From the moment you’re aware that there’s a threat in the house to the moment you have your home defense firearm in hand will be what, ten seconds? Twenty? Thirty? That’s plenty of time to wake up, get to the safe, remember the combo/fit a key, extract the weapon, reorient yourself and get on with the business of self-defense.

That’s provided we’re talking about a BITN (Bump in the Night) scenario. While there’s no hard data on the subject, we know that many home attacks happen during the day. That’s where the speed thing comes in. You will have to win a footrace to your gun, avoiding any close contact with the perp or perps. How hard can that be?

If, however, the attack comes straight through the front door (trick or treat for UNICEF!), you’re going to have to fast and clever. Clever enough to do something to slow the perp or perps down enough so you can win that all-important footrace to your gun, open the safe and extract the weapon. You could throw something. Or tell the perp to wait while you go and get your money.

Don’t worry, you’ll think of something.
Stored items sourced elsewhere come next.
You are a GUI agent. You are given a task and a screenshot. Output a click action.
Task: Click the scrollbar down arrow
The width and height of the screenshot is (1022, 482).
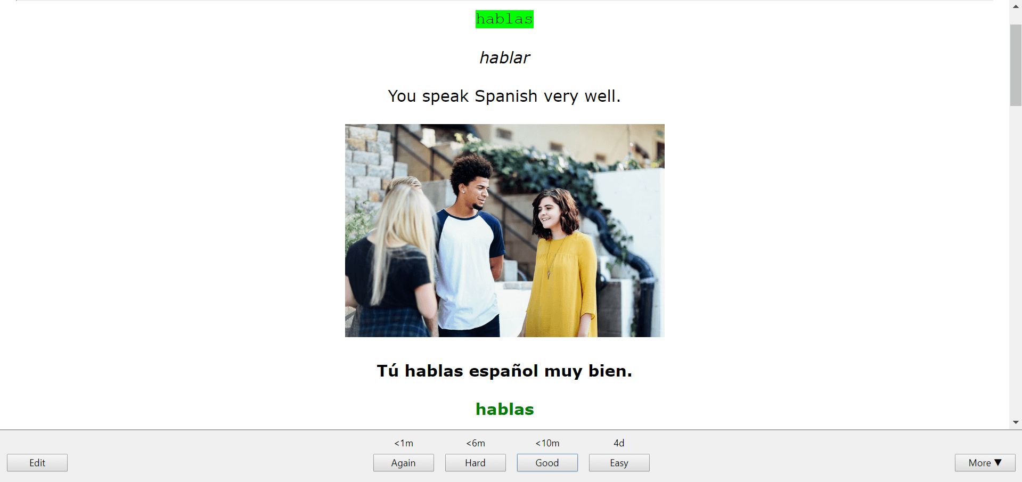click(x=1016, y=422)
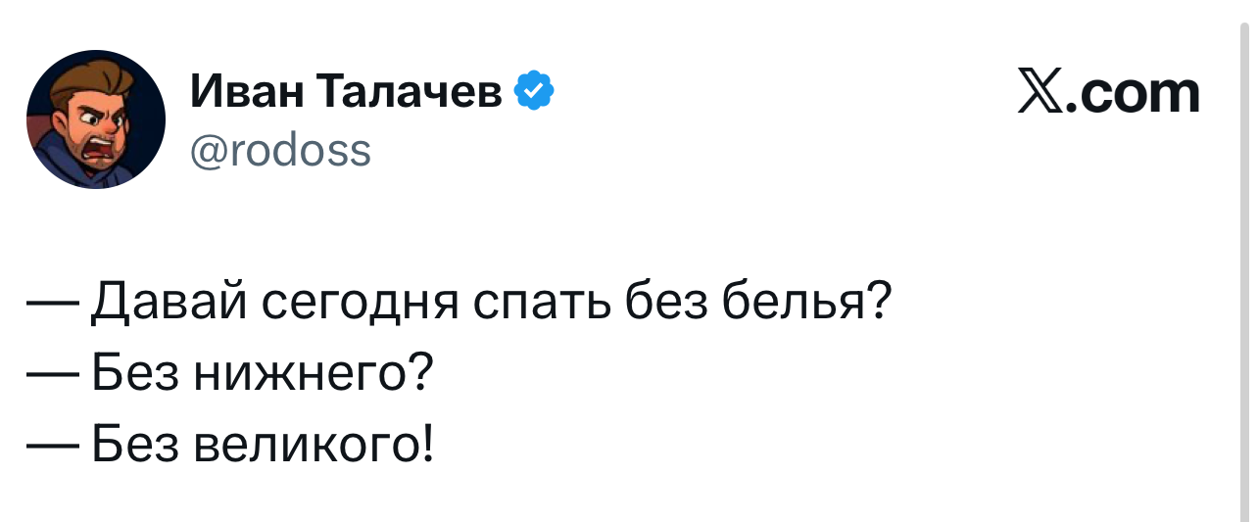Click the first name "Иван" in the header
This screenshot has height=522, width=1258.
click(x=248, y=93)
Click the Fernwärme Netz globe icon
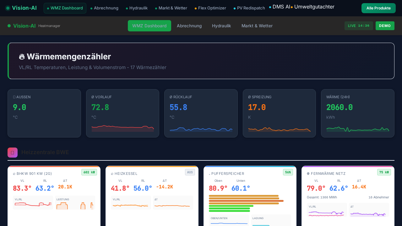Viewport: 402px width, 226px height. pos(307,173)
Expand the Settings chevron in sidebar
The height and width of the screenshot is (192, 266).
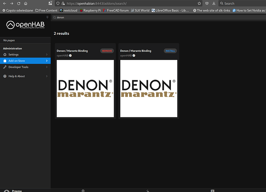[47, 54]
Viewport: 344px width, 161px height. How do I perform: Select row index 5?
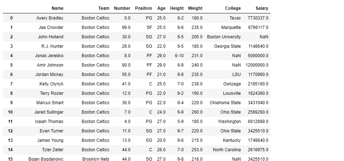point(11,65)
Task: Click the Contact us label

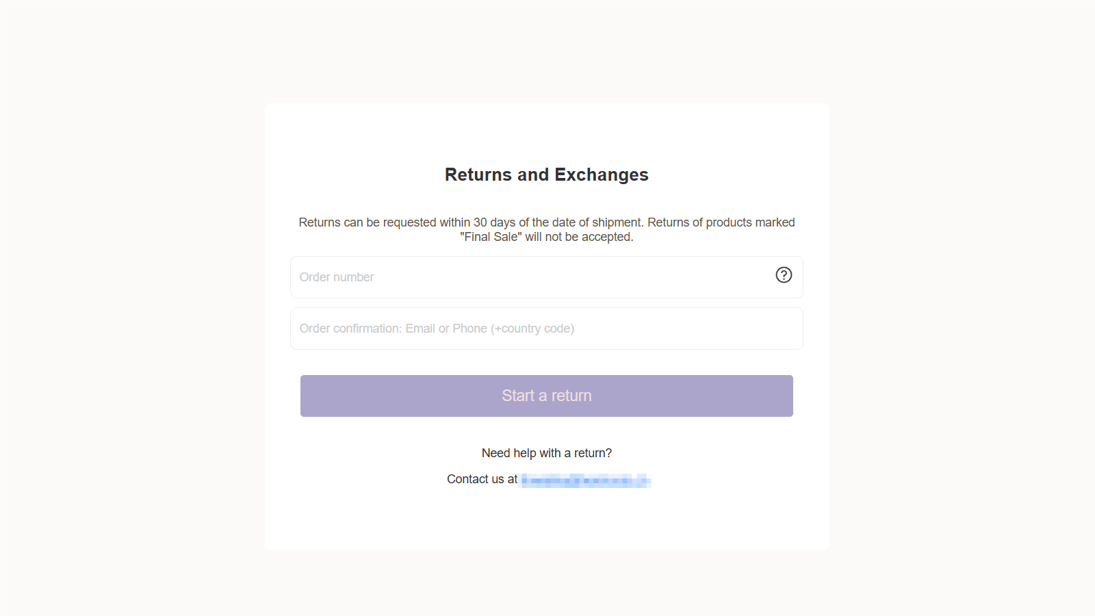Action: 481,478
I mean, it’s definitely not going to happen. But if it does, you don’t need a gun on your hip to deal. You may want one, but you don’t need one. Not really.

3. You Look Like A Wacko and Might Act Like One Too

Who the hell carries a gun around the house? Gun rights extremists. Paranoid fantasists. Gun rights extremist paranoid fantasists. Open Home Carry makes you look like a nut job to non-gun folk. It sets a bad example for the children, who become “normalized” to defensive firearms—to the point where they might see a bad guy with a gun and not turn into a mass of quivering passivity.

Of course, you could carry concealed around the house (even though quick access is critical to armed self-defense and it’s not a bad thing for the handyman community to know you’re packing). Slip a Smith & Wesson Airlight snubbie in your pants and your secret . . . would still get out. Former friends will snigger about the weirdo gun guy who tools-up 24-7. Soccer Moms will shun you.

And then there’s the problem of emotional escalation. If you’re packing heat while having a domestic tiff, it could lead to ballistic threats and then to a tragic crime scene. Who amongst us has the psychological strength to draw an inviolable line between a rip-snorting argument and murder most foul? Given the odds that a home invasion will ever occur, why take the chance?

And there you have it: three reason not to Home Carry. Now please excuse me, I’ve got to answer Miranda’s email.